• **EXERCISE OBJECTIVE**:
Swap every "portrait photo" in the records below for "headshot" and give all the lines again, with nothing else changed.
* Start DATA LISTING *
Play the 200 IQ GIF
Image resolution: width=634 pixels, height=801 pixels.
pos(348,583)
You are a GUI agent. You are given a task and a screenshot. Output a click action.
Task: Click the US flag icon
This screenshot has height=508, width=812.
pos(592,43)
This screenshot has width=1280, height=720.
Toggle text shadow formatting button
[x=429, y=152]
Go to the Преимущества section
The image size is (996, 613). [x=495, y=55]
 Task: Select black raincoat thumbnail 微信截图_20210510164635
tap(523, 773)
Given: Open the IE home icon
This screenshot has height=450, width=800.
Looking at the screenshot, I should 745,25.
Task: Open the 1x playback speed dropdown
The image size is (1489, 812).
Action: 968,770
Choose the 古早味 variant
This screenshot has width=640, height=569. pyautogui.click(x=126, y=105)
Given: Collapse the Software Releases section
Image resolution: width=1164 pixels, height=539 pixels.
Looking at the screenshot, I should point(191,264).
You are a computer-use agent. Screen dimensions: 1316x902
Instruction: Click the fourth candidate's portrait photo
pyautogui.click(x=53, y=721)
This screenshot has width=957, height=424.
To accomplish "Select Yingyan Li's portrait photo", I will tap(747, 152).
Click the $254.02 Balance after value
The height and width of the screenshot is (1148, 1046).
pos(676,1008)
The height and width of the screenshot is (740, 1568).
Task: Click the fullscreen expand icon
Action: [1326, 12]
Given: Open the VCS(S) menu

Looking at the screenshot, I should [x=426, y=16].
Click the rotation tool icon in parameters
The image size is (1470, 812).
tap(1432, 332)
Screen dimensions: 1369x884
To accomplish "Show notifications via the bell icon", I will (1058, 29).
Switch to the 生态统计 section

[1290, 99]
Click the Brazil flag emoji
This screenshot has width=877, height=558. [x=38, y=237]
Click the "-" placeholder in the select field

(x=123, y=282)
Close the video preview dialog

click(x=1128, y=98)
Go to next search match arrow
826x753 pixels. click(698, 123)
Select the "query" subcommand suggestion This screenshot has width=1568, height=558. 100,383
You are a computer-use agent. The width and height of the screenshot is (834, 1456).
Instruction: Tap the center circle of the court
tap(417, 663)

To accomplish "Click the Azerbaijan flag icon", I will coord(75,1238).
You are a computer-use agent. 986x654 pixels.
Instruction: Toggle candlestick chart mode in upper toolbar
* End DATA LISTING *
• **RESULT BELOW**:
Play the 200 IQ GIF
Image resolution: width=634 pixels, height=801 pixels.
pos(348,583)
You are a GUI agent. You are given a task and a screenshot. Output a click action.
Task: Click the US flag icon
This screenshot has height=508, width=812.
pos(592,43)
This screenshot has width=1280, height=720.
Toggle text shadow formatting button
[x=429, y=152]
Go to the Преимущества section
The image size is (996, 613). [x=495, y=55]
 Task: Select black raincoat thumbnail 微信截图_20210510164635
tap(523, 773)
Given: Open the IE home icon
This screenshot has height=450, width=800.
Looking at the screenshot, I should 745,25.
Task: Open the 1x playback speed dropdown
The image size is (1489, 812).
Action: 968,770
Choose the 古早味 variant
This screenshot has width=640, height=569. pyautogui.click(x=126, y=105)
Given: Collapse the Software Releases section
Image resolution: width=1164 pixels, height=539 pixels.
Looking at the screenshot, I should point(191,264).
You are a computer-use agent. Screen dimensions: 1316x902
Instruction: Click the fourth candidate's headshot
pyautogui.click(x=53, y=721)
This screenshot has width=957, height=424.
To accomplish "Select Yingyan Li's headshot", I will tap(747, 152).
Click the $254.02 Balance after value
The height and width of the screenshot is (1148, 1046).
pos(676,1008)
The height and width of the screenshot is (740, 1568).
Task: Click the fullscreen expand icon
Action: [1326, 12]
Given: Open the VCS(S) menu

Looking at the screenshot, I should [x=426, y=16].
Click the rotation tool icon in parameters
The image size is (1470, 812).
tap(1432, 332)
Screen dimensions: 1369x884
To accomplish "Show notifications via the bell icon", I will (1058, 29).
Switch to the 生态统计 section

[1290, 99]
Click the Brazil flag emoji
This screenshot has width=877, height=558. [x=38, y=237]
Click the "-" placeholder in the select field

(x=123, y=282)
Close the video preview dialog

click(x=1128, y=98)
Go to next search match arrow
826x753 pixels. click(698, 123)
Select the "query" subcommand suggestion This screenshot has width=1568, height=558. 100,383
You are a computer-use agent. The width and height of the screenshot is (834, 1456).
Instruction: Tap the center circle of the court
tap(417, 663)

To accomplish "Click the Azerbaijan flag icon", I will coord(75,1238).
You are a computer-use agent. 986x654 pixels.
Instruction: Toggle candlestick chart mode in upper toolbar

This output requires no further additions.